Much of the over $4 billion in revenue taken in by the International Olympic Committee over the last four years has come from corporate sponsorship.

VOA’s Brian Padden reports from Turin on what companies pay to become an Olympic sponsor and what they hope to get in return.

The Olympic Sponsor Village in Turin, Italy is a mini-amusement park where visitors to the Fiat car company can play fuzz-ball. And at the Coca Cola exhibit people can try to score a goal. Corporate sponsorship of the Olympics is now an accepted part of the games.

Andrew Kollo, from Canada, has been to eight Olympics and says commercialism is necessary. “It does make it too commercial but at the same time without them we would not have the events that we have. We wouldn't have the world class events that we have and that lets the athletes compete at the highest caliber they can.”

One of the major sponsors of the Olympics is GE, General Electric, which is paying between $40 million and $60 million to be associated with the Winter Games in Turin. GE also owns NBC, the exclusive U.S. broadcaster of the Olympics. It recoups some of its sponsorship costs by providing over 620 electrical generators and lighting for all the Olympic venues. At the Sponsor Village GE visitors can take a virtual ride through the human heart.
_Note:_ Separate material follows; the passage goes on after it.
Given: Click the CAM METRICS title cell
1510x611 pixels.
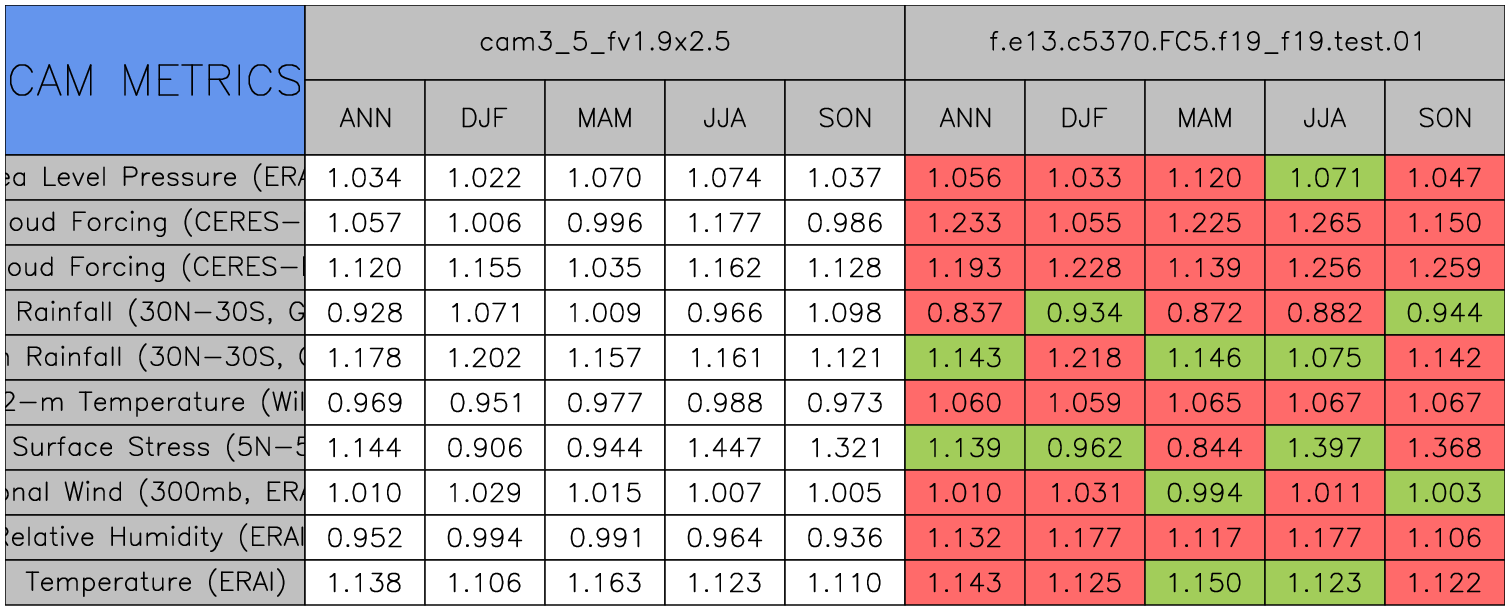Looking at the screenshot, I should pyautogui.click(x=154, y=80).
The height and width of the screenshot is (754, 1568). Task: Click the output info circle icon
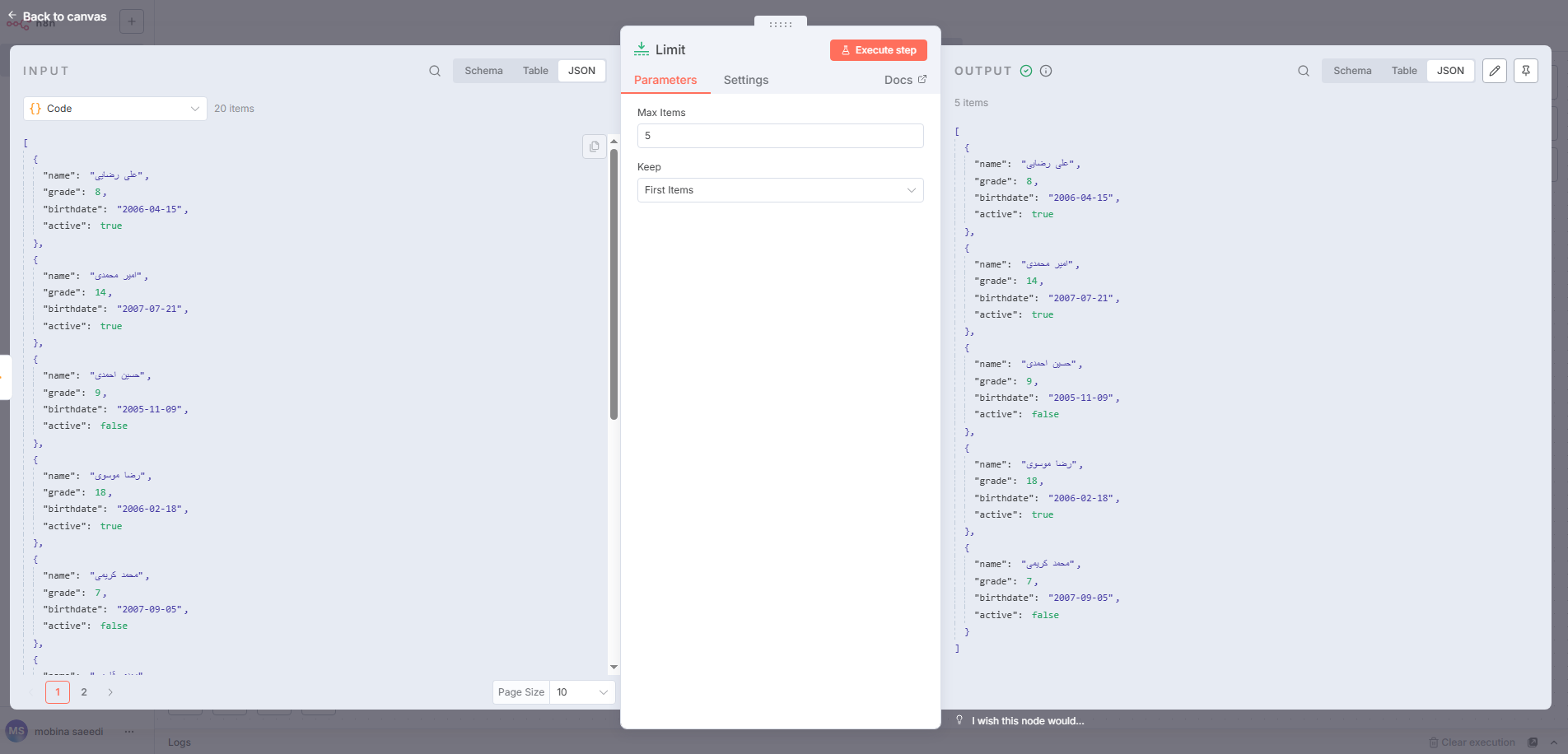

GE's director of global marketing, Mathais Henssen, says this ride, and much of its marketing, uses the public interest in the Olympics to sell GE as a leader in sports-related health care technology. “The Olympics is the biggest event - sports event in the world. We are a very large infrastructure company so we believe that our products and services can be valuable for the games.”

At the Samsung exhibit, Italian ski legend Alberto Tomba signs autographs. While there visitors can try out the South Korean company's newest mobile phones and cameras.

Samsung's Louis Kim says the company is hoping to increase public trust in its products through its affiliation with the established and respected Olympics movement. “Obviously we might not be able to get the return overnight, but we believe this has to be Samsung's long-term commitment to the worldwide consumer which we serve, and over time we would like to build the consumer's affinity.”

While the costs of sponsoring the Olympics may seem excessive, these companies are competing in a global market. And as advertisers will tell you, you have to spend money to make money.